Hershey und Chase, Bakteriophagen T2 mit S und die DANN mit P radioaktiv markiert. -> infiziert, nur das P gelangte in die Zelle. Das Erbmaterial ist DNA!!!


DNA ALS ERBMATERIAL

4 Basen: immer gleich viel der Basen Adenin und Thymin bzw. Guanin und Cytosin in der DNA vorhanden. Watson und Crick: DNA ist ein rechtgewundener Doppelstrang, bei dem beide Einzelstränge antiparallel sind (gegenläufig) und in jedem jeweils A mit T und G mit C (= nukleoside) gepaart sind -> erfolgt über H-Brücken. C und G ist ein komplementäres Paar. Eine Umdrehung der Doppelhelix enthält etwa 10 Basenpaare.

Die DNA - Doppelhelix

Die Länge der dna einer menschlichen Zelle betrüge fast 2m. Die DNA ist um einen core, Kern basischer Proteine gewickelt, den Histonen. -> NUKLEOSOMEN. Das Histon H1 versiegelt das Nukleosom von außen, bei Transkription löst es sich ab. Zur weiteren Verkürzung: Nukleosomkette helixartig zu einer Fibrille aufgewickelt, dem Solenoid.

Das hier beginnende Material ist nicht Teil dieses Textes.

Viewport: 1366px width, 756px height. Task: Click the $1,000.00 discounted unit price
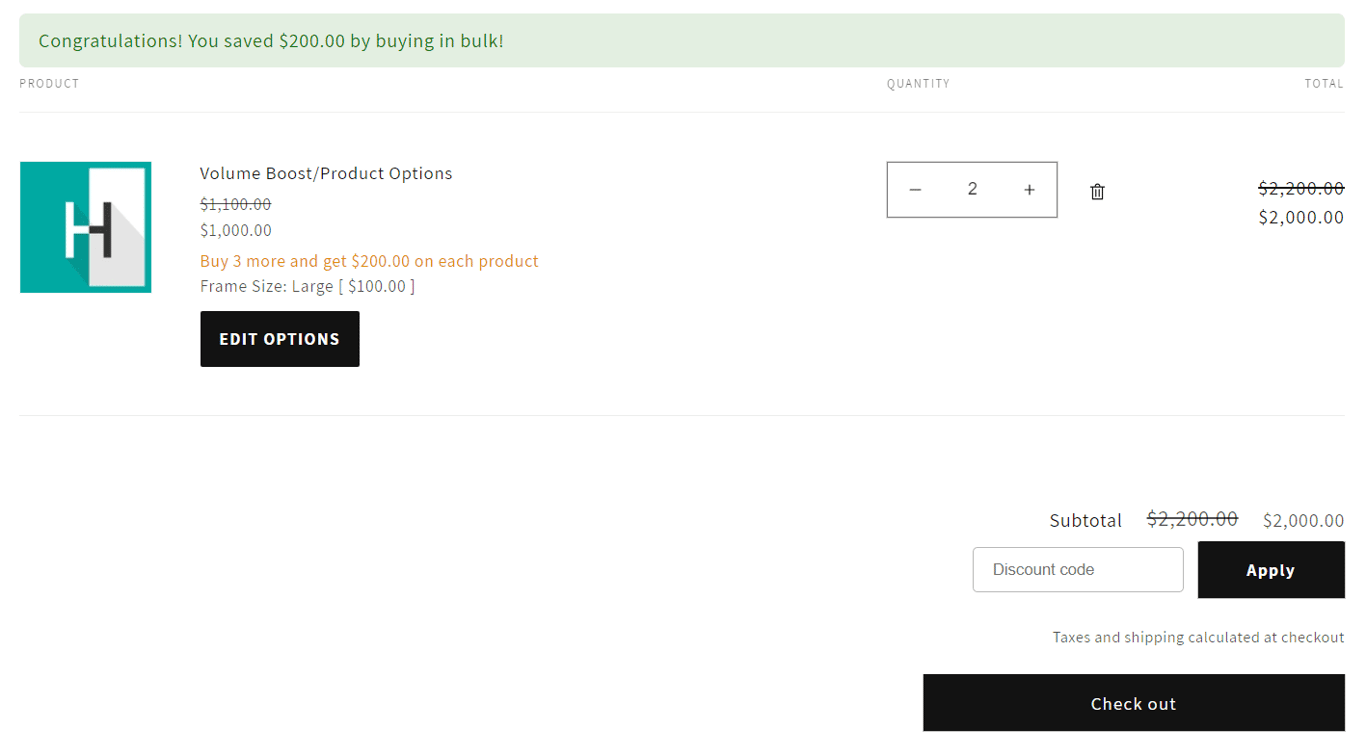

Durch die Zusammenlagerung zeigen die Endprodukte der dna-faltung, die Chromosomen, ein immer gleiches Bandenmuster. Die beiden Chromatiden eines Chromosoms sind am Centromer verbunden. Das Centromer hat bei der Chromosomenverteilung bei der Mitose und Meiose eine wichtige Rolle: dort binden die beiden Spindelfasern ans Chromosom -> ziehen die beiden Schwesterchromatiden auseinander -> Fehler, ungleiche Chromosomenverteilung-> Aneuploidie.

Die Basen sind die Informationseinheiten, die Verdopplung erfolgt semi-konservativ; beiden elternstränge trennen sich und können als Matrize für einen Tochterstrang dienen_> neuentstehende DNA jeweils einen Eltern- und einen Tochterstrang.

Denaturierung und Renaturierung: durch erwärmen kann man den Doppelstrang aufschmelzen, die H-Brücken lösen sich. UV- Absorption steigt dabei, bei abkühlen finden die beiden Stränge wieder zueinander -> nicht immer perfekt passende Paarungen. Im Genom: viele Bereiche hochrepetitiver DNA, sich immer wiederholende Sequenz, diese renaturieren viel schneller.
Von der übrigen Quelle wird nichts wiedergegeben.